[[ Supplied information open ]]

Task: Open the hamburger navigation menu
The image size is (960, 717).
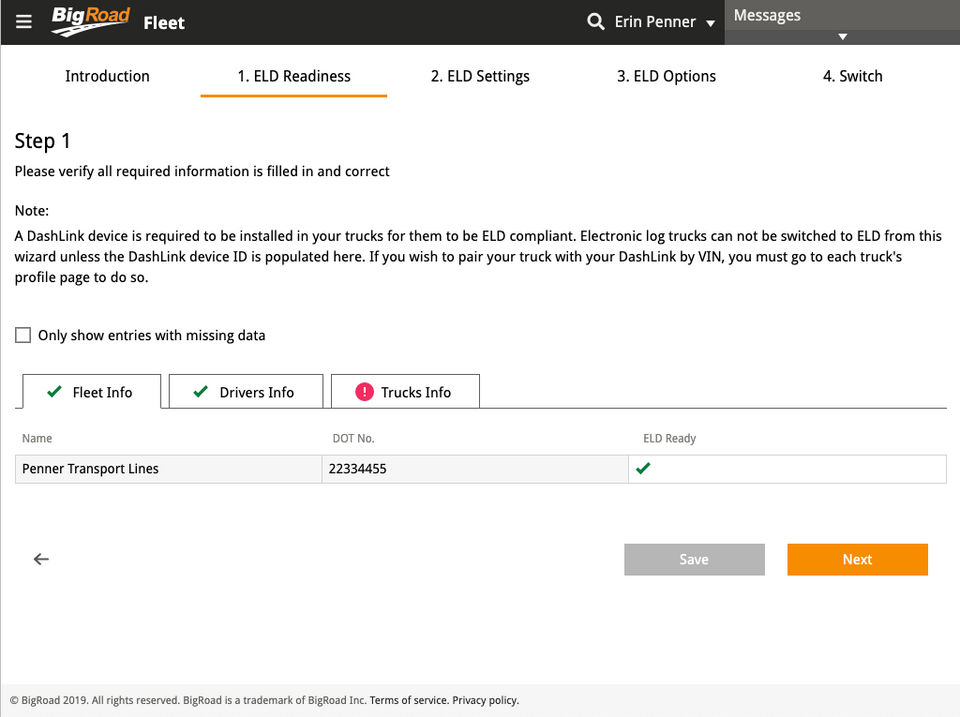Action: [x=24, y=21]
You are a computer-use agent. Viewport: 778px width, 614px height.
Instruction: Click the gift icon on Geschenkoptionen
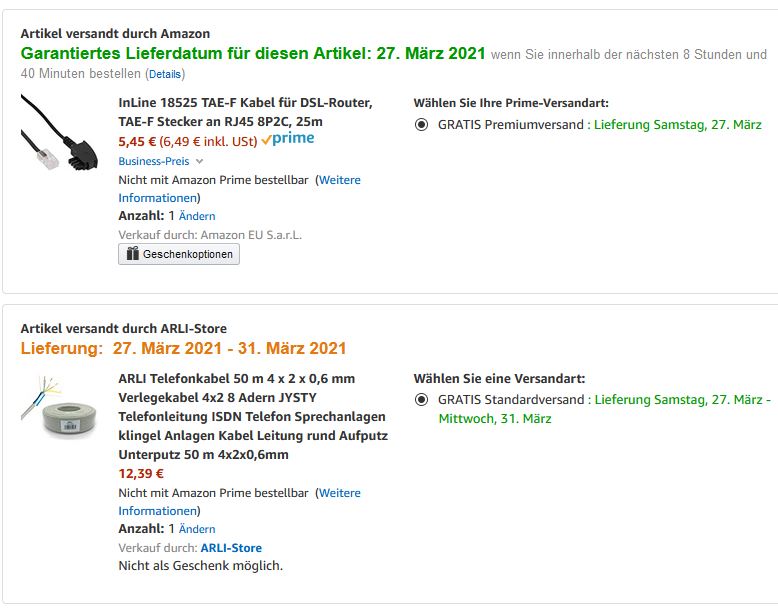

[[ Supplied information closed ]]
[[ Supplied information open ]]

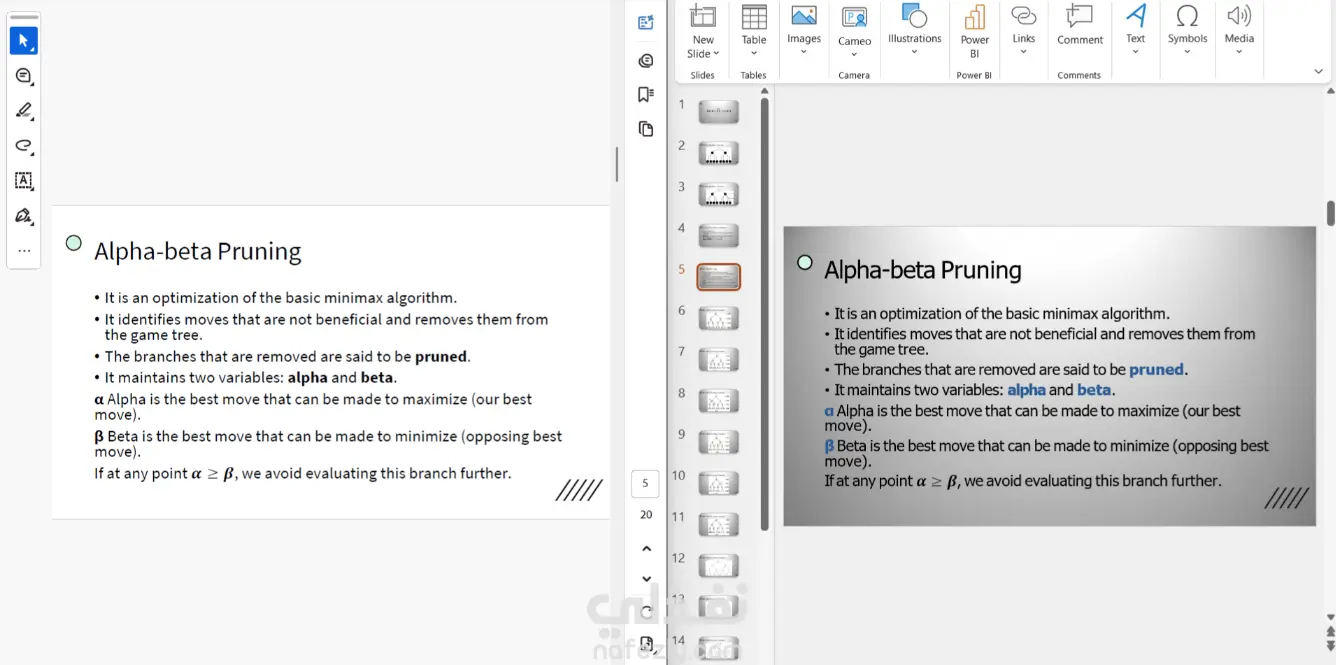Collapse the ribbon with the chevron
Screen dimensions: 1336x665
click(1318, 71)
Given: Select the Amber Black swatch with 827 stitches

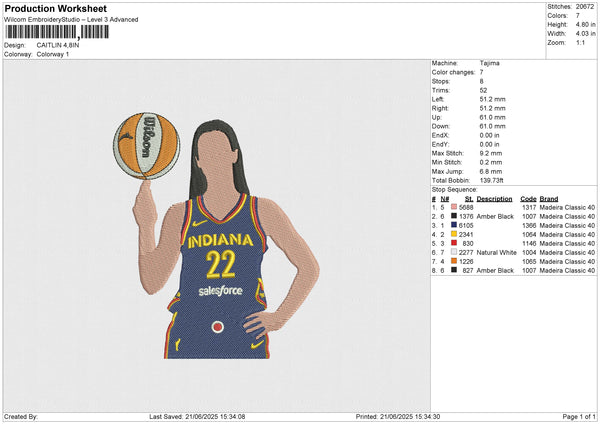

[[ Supplied information closed ]]
[[ Supplied information open ]]

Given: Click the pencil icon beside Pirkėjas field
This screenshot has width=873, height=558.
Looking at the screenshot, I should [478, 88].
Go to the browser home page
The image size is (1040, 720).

[[ Supplied information closed ]]

- _Task prompt_: Only the lines above from the line with "This screenshot has width=873, height=558." to the line with "The image size is (1040, 720).", those two lines included, should be reproduced exactly.

- _Task result_:
This screenshot has width=873, height=558.
Looking at the screenshot, I should [478, 88].
Go to the browser home page
The image size is (1040, 720).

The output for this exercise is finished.